Two convicted terrorists have been released early under a controversial Government scheme to ease prison over-crowding, ministers have been forced to admit.

One is a radical Muslim cleric - Yassin Nassari, 29 - who was caught trying to smuggle blueprints on how to build a missile into Britain.

The identity of the second terrorist had not been made public but the BBC reported he was Abdul Muneem Patel, who was released from Glen Parva jail in Leicestershire on Jan 7 this year.

Patel, of east London, was jailed for six months at the Old Bailey in October 2007 after a jury found him guilty of having a terrorism-related explosives manual.

The judge said there was no reasonable excuse to have the manual - but added the teenager was not a "radicalised or politicised Islamist".

After news of the early releases became public, Jack Straw, the Justice Secretary, was forced to announce emergency measures to prevent the future early release of terrorists.

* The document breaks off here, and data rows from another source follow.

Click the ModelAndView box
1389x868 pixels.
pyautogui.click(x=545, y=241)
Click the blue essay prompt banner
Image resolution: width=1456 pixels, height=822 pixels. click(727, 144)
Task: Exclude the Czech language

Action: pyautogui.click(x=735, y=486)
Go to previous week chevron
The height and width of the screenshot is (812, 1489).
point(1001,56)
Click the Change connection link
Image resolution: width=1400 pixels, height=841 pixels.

However Mr Straw was accused of putting Britons in danger following the release of the men before they had served their sentences.

...

Opposition officials obviously were upset about the releases and castigated the incompetence of the Labor government. I am sure we could have found some room for these guys at Gitmo.

The Guardian is now reporting that the early release practice has now been banned by the government. Why was it ever allowed?